Assanoff était trop accoutumé à la vue des filles imérithiennes et gourielles pour en être aussi frappé que Moreno. Il les trouvait jolies, mais comme la civilisation le passionnait, il jugeait Mme Marron (aîné) douée de perfections d'un ordre très supérieur, bien qu'un peu défraîchie par le frottement des années.
On s'est peut-être aperçu que l'Ennemi de l'Esprit n'avait pas pris passage avec les deux officiers. Pourtant, suivant ses déclarations de la veille, on aurait dû lui en supposer l'intention. Assanoff, peu maître de ses sens au moment du départ, ne s'était nullement enquis de l'absence de son ami; il y songea seulement quand le bateau était déjà loin. Moreno n'avait pas pris part à la conversation de la veille, de sorte que Grégoire Ivanitch s'était trouvé en parfaite liberté d'agir à sa guise. La nuit lui avait porté conseil. Il avait réfléchi, en y songeant un peu à travers l'ivresse (et il n'était jamais si prudent et si avisé que lorsqu'il était gris), à la sottise d'arriver à Shamakha avec un étourdi fort occupé de ses plaisirs et pas du tout à lui être agréable. Grégoire Ivanitch était loin de s'aveugler au point de supposer que, pour tant d'occasions de plaisirs que ses principes religieux et son bon caractère lui avaient fait mettre sur le chemin de l'ingénieur, celui-ci se piquerait de générosité à son égard et aurait scrupule, une fois dans sa vie, de marcher sur ses brisées ou de lui causer des désagréments. Au contraire, il savait de science certaine que rien ne serait plus agréable au Tatare civilisé qu'un conflit d'où résulterait sans faute un recueil de plaisanteries bonnes ou mauvaises, de goguenardises et de vanteries de quoi défrayer pendant un an toutes les garnisons, tous les cantonnements du Caucase.

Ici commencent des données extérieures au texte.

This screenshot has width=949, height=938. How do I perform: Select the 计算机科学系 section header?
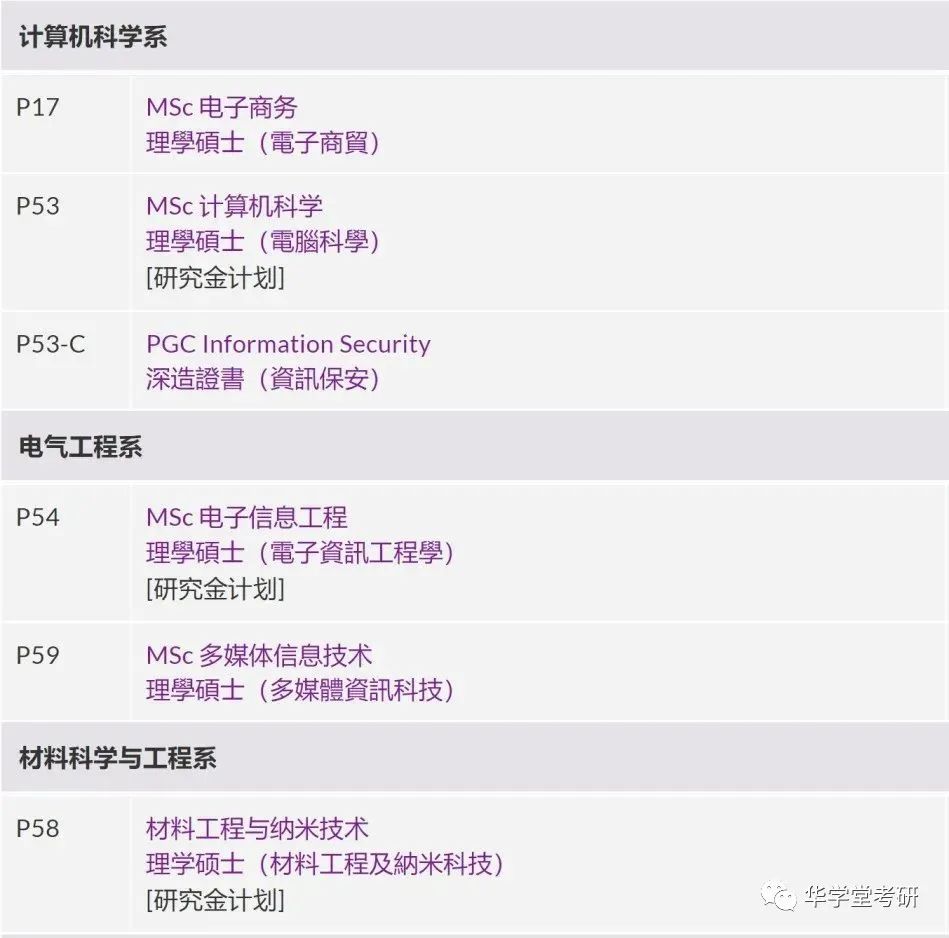click(474, 36)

En conséquence, il revint sur sa promesse, se résolut à voyager seul, à voyager vite, et, quelques heures après le départ des militaires, il prit à son tour une barque, s'arrangea de façon à maintenir une petite distance entre lui et ceux qui le précédaient, puis, lorsque la nuit fut tombée, au lieu d'aller la passer avec les deux amis dans un cabanon de planches appartenant à l'État et réservé à l'usage des voyageurs, il doubla le relais de ses bateliers, atteignit au matin Koutaïs, prit la poste, ne fit que traverser Tiflis sans s'arrêter, et atteignit Shamakha.
Shamakha n'est pas une grande ville; ce n'est plus même une ville curieuse. L'ancienne cité indigène a disparu presque entièrement, pour faire place à un amas de constructions modernes, peut-être assez bien entendues, mais, à coup sûr, tout à fait dénuées de physionomie. Les Musulmans riches se sont fait bâtir des maisons russes appropriées à leurs besoins et à leurs habitudes; on aperçoit des magasins du gouvernement, des casernes, une église, ce que l'on rencontre partout; et le maître de police, ancien officier de cavalerie, brave homme, qui élevait des oiseaux chanteurs et passait une partie notable de sa vie dans l'énorme cage où il avait logé ses pensionnaires, était, avec le gouverneur, l'homme le mieux logé du pays, parce que son habitation ressemblait le plus à celle d'un bourgeois allemand. Grégoire Ivanitch Vialgue s'y rendit d'abord, frappa à la porte et fut admis.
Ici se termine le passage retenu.